The existence of these different units of measurement can be found in the UK’s Weights and Measures Act 1824, which introduced standardised Imperial units for use throughout the British Empire. Meanwhile, the United States customary system of units, themselves standardised in 1832, derive from the previous British system that remained in use after the US became an independent country.

Encountering American units is a novelty for me because while imperial measurements have remained alongside the metric system in the UK, efforts to make businesses voluntarily comply with the system ended in 1980 [https://www.leighspence.net/2022/06/sixteen-tons-and-what-do-you-get-347.html], while certain units like cubic inches, bushels, furlongs, hundredweights and stones were prevented from use in trade by the Weights and Measures Act 1985, despite a 2020 amendment making them permissible to use as supplementary to other units. 

Therefore, a bottle of Diet Coke being described as twenty fluid ounces, or 1¼ pints, rather than just 591 millilitres was, for me, funny at the time, but also completely wrong. There used to be different measurements for different uses, like troy ounces and pounds for precious metals, and apothecary units for medicines, but the existence of separate wine gallons and ale gallons before Imperial standardisation explains why the American pint measure is too small: Britain continued with an amended ale gallon, adopting the standard 568 ml pint, while the Americans continued using the wine gallon.

Looking at Cadillac’s website today showed their non-electric cars’ engine capacity is now described in litres – the 8.2 litre Eldorado engine had instead described in advertising as 500 cubic inches, using the more common unit for car engine comparison at the time.
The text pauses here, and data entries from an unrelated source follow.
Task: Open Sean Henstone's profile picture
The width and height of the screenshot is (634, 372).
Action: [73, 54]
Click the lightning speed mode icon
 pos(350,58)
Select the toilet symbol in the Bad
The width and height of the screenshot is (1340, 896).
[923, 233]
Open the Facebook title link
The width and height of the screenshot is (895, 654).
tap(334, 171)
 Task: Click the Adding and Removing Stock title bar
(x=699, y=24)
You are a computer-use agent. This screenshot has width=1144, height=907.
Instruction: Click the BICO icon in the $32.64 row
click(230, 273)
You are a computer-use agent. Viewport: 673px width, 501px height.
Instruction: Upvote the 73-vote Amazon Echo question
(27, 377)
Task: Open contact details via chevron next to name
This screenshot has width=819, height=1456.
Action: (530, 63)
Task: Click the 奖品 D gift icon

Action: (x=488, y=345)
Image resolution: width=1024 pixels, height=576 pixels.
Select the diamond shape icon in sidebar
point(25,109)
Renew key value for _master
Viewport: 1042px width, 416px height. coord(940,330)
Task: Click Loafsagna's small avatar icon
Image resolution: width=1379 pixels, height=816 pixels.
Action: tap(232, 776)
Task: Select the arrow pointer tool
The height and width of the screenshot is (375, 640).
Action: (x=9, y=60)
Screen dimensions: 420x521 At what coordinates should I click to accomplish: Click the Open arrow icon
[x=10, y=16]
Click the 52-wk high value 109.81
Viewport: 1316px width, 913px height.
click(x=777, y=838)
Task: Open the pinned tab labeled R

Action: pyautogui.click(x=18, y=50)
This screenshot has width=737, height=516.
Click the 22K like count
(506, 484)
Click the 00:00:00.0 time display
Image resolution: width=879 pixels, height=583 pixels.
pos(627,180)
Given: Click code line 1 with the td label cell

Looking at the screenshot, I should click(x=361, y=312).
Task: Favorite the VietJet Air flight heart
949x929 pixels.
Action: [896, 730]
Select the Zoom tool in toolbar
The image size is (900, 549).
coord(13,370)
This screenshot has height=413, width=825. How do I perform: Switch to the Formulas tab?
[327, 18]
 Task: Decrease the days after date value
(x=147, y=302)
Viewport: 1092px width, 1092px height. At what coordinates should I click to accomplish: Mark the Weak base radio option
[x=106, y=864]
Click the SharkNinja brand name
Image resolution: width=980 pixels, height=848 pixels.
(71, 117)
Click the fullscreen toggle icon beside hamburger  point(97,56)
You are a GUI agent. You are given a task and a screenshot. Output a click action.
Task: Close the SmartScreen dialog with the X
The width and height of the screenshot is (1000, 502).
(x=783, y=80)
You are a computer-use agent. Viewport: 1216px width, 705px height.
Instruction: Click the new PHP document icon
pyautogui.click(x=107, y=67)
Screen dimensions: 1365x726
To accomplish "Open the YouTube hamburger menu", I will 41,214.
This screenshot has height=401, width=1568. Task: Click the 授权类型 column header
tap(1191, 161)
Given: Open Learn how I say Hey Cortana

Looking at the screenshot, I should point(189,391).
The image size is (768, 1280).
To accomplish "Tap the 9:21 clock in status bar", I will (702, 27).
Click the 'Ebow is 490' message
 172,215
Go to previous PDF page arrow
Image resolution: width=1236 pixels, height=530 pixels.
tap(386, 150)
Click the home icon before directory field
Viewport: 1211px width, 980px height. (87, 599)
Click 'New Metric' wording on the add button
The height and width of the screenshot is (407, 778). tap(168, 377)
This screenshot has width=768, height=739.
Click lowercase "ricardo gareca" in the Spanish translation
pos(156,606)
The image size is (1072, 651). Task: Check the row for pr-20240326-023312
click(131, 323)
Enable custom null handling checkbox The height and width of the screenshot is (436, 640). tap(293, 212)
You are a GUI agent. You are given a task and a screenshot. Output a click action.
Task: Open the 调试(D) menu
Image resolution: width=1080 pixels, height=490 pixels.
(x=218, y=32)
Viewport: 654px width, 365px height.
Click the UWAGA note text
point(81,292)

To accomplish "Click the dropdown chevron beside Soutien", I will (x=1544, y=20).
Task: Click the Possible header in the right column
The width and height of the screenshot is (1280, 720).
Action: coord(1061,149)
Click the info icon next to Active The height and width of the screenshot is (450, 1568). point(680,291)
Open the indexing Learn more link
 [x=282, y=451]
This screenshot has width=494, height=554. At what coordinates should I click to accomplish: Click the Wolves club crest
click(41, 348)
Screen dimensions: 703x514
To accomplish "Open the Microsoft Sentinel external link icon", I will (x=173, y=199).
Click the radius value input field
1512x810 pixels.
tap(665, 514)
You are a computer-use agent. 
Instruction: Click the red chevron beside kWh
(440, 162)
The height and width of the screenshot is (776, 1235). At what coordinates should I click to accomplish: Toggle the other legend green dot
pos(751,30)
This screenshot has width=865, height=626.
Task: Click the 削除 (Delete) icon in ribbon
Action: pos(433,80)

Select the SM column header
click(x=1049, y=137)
Their page for the 2025 Escalade-V instead puts power output (682 bhp) and torque ahead of engine capacity, an added supercharger making the 6.2 litre engine size less of a factor in overall power. Elsewhere, the vehicles dimensions, from length and width to legroom and cargo space, is quoted in inches, or hundredths of inches (front legroom = 44.51”).

The most visible attempts at metrication in the UK was the decimalisation of Pound Sterling in 1971 [https://www.leighspence.net/2019/03/five-six-seven-eight-nine-ten-i-love.html], followed three years later by teaching metric weights and measurements in schools. Meanwhile, the metric system in the United States was legally recognised and protected in 1866, and the Metric Conversion Act 1975 made it the preferred system for weights and measures in US trade and commerce. 

However, this voluntary nature, and the continued teaching of both American and metric measures in schools, means both Britain and America are content to use two concurrent systems, the metric system linking them both. That the United States dollar has equalled one hundred cents since it was introduced in 1792, before the metric system was adopted by either country in any other form, appears to be a total anomaly.